Povertà economica, lavoro e casa i principali bisogni per i quali si è chiesto aiuto alla Caritas. Sono aumentati, ci dice il rapporto, gli interventi per fornire beni materiali per la sopravvivenza: nei primi
sei mesi del 2012, un balzo di +44,5% rispetto al 2011. La richiesta di aiuti economici ‚ molto più diffusa tra gli italiani (20,4%) rispetto a quanto accade fra gli stranieri (7,4%), che invece chiedono più lavoro e soprattutto più orientamento. La richiesta di sussidi economici è più alta fra gli italiani a causa dell’età media più anziana rispetto agli immigrati e alla conseguente maggiore diffusione di disabilità o altre patologie. È cambiata, anche, la tipologia di chi si rivolge ai centri Caritas, che non
è più rappresentata necessariamente da un emarginato o un barbone. Da due-tre anni ormai diminuiscono in modo vistoso coloro che si dichiarano a reddito zero e vivono sulla strada. A chiedere aiuto sono più le donne (53,4%), i coniugati (49,9%), le persone con un domicilio (83,2%).
Calano i disoccupati (-16,2%), gli analfabeti (-58,2%) e le persone senza dimora o con gravi problemi abitativi (-10,7% nei primi sei mesi del 2012 rispetto al 2011), a conferma di una progressiva normalizzazione sociale dell’utenza Caritas che sempre meno coincide con la grave marginalità sociale.
Nonostante la situazione drammatica, però, per il rapporto in Italia comincia a esserci voglia di ripartire. Affiora, in molte persone che si rivolgono ai centri Caritas, la volontà di rimettersi in gioco, di migliorare la propria situazione. Non si chiedono solo aiuti economici ma anche
riqualificazione professionale, formazione, recupero scolastico.

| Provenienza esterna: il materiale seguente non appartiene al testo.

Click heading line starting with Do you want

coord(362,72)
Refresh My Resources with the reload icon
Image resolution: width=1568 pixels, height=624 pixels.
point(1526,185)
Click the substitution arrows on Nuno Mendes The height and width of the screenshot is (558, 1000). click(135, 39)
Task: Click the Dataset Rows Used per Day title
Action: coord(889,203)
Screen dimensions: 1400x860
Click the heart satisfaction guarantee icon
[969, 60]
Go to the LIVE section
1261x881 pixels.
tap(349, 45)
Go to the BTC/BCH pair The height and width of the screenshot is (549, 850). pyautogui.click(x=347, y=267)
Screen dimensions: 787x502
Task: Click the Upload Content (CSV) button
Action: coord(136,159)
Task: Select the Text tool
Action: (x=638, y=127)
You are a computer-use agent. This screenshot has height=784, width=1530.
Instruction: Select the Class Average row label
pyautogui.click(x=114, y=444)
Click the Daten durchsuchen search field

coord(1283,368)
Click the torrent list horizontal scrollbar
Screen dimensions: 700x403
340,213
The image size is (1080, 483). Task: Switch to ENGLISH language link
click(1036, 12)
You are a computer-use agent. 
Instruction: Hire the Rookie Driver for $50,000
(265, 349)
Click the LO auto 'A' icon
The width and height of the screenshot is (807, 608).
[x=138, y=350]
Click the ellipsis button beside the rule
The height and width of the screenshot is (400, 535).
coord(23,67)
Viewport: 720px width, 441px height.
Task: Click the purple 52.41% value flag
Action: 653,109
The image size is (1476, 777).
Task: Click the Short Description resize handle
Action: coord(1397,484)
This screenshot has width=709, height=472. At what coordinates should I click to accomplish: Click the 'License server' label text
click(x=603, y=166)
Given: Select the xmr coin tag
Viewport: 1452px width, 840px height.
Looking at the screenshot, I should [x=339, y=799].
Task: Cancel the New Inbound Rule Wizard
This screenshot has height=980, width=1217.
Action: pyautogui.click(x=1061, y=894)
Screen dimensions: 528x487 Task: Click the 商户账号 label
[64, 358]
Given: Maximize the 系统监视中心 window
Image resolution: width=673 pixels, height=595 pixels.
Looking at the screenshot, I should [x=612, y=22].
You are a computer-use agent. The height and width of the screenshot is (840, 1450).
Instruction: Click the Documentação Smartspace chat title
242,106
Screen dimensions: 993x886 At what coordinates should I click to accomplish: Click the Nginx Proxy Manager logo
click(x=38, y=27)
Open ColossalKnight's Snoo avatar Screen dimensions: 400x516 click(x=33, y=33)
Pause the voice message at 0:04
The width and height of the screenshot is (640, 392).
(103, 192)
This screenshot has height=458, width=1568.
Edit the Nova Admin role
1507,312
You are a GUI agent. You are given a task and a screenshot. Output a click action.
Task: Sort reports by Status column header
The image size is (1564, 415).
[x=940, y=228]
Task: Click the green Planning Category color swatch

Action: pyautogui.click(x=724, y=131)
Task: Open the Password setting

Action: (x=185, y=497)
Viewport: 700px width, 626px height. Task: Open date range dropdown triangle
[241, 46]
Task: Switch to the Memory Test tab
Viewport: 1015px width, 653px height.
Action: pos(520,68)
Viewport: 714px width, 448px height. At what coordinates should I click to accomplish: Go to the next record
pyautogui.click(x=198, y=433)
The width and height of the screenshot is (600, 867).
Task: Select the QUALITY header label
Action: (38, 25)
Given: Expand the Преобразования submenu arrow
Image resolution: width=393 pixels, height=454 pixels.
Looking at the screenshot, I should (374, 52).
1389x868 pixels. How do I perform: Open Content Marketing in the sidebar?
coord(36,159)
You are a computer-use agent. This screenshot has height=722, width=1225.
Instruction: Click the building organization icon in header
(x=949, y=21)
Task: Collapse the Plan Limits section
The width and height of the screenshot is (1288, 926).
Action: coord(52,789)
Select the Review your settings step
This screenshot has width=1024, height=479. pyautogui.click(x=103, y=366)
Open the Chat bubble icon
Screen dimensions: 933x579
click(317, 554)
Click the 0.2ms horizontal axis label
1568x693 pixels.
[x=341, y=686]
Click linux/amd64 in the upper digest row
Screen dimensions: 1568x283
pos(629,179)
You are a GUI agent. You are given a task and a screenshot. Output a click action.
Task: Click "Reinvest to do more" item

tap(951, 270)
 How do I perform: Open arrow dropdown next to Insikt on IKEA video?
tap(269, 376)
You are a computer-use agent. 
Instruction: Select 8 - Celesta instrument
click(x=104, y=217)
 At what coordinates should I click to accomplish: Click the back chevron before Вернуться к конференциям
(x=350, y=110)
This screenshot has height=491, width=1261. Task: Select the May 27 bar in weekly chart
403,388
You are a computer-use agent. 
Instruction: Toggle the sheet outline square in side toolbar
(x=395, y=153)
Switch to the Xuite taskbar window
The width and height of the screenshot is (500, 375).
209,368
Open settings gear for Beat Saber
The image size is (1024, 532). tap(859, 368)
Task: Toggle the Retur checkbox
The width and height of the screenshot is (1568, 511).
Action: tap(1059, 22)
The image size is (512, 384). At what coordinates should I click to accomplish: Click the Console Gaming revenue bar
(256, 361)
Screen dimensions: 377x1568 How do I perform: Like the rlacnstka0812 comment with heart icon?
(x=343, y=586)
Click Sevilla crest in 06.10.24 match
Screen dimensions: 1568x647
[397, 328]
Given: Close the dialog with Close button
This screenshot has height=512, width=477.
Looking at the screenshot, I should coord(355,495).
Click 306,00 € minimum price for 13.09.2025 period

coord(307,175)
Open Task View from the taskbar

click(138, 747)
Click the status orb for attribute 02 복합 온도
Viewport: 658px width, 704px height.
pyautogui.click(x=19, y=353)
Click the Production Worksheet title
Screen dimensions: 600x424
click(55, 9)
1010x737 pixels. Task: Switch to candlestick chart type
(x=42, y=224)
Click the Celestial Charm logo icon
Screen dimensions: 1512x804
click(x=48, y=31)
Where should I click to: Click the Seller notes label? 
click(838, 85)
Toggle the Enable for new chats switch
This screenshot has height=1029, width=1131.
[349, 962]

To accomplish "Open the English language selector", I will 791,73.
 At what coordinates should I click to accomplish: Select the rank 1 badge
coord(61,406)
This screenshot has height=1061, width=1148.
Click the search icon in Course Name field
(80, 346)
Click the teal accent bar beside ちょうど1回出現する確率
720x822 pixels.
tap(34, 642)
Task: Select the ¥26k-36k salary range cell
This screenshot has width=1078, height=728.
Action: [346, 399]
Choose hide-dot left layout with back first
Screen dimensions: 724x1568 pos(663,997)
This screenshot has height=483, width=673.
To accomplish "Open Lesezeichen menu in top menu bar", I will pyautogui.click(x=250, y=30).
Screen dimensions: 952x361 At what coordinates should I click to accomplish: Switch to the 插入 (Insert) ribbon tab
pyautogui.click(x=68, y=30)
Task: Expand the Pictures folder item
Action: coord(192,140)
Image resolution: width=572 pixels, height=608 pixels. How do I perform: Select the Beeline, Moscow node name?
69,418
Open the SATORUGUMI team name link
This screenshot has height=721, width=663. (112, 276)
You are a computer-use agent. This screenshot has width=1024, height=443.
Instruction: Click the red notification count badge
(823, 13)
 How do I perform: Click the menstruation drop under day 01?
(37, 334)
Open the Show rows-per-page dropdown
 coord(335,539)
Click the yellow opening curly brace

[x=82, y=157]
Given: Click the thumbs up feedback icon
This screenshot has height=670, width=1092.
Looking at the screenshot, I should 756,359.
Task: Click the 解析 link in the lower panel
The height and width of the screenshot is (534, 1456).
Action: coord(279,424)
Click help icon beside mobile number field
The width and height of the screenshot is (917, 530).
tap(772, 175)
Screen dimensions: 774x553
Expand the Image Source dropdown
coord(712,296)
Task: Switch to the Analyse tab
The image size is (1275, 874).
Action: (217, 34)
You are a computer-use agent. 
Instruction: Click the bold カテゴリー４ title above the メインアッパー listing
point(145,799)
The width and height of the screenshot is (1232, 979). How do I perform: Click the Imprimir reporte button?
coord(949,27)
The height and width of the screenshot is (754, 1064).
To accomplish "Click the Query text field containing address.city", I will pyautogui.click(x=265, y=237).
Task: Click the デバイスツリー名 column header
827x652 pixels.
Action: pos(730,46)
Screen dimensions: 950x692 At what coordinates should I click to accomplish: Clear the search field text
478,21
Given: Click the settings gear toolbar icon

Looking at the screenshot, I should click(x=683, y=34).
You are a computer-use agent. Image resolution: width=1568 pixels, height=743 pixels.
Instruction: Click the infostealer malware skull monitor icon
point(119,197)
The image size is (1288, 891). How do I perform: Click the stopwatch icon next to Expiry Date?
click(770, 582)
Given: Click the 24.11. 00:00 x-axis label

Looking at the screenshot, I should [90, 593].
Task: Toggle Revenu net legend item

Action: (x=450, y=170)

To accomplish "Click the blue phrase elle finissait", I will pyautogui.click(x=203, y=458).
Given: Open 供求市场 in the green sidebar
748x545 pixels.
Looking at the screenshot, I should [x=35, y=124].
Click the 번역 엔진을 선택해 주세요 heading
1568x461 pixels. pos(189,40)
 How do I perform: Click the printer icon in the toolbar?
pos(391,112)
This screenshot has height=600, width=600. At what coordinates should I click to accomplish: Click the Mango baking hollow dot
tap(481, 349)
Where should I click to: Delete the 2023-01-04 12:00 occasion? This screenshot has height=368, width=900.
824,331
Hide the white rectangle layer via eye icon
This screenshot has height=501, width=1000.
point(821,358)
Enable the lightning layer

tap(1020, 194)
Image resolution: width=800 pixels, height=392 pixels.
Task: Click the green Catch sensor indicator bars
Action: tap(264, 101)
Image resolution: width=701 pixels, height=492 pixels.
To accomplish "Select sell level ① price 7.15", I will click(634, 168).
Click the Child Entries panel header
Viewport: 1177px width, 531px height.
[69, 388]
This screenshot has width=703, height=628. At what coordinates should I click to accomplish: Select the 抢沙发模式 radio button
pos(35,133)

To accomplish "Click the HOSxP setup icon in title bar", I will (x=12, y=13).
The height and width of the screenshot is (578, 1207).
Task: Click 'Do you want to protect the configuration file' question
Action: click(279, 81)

Purtroppo ciò non trova adeguata risposta: da un lato, l’età non aiuta visto che la maggior parte dei disoccupati che si rivolgono alla Caritas è nella fascia adulta. Inoltre, accettare un’offerta di lavoro non determina sempre la risoluzione dai problemi, in quanto dietro un gran numero di offerte si celano situazioni di sfruttamento, sotto-retribuzione, condizioni di lavoro al limite del degrado. Il quadro a tinte fosche del rapporto ha provocato le reazioni di associazioni ed esponenti politici. Per lo Spi-Cgil «il governo non ha affrontato le vere emergenze». A puntare il dito contro i passati governi è anche il ministro dell’Integrazione Andrea Riccardi, unico esponente dell’esecutivo a commentare: «non si doveva arrivare alla situazione che ha preso in mano questo governo, una situazione difficile in cui siamo costretti a muoverci in spazi limitati. Quando si eredita un’industria indebitata non si possono fare miracoli e purtroppo questo lo pagano i più deboli».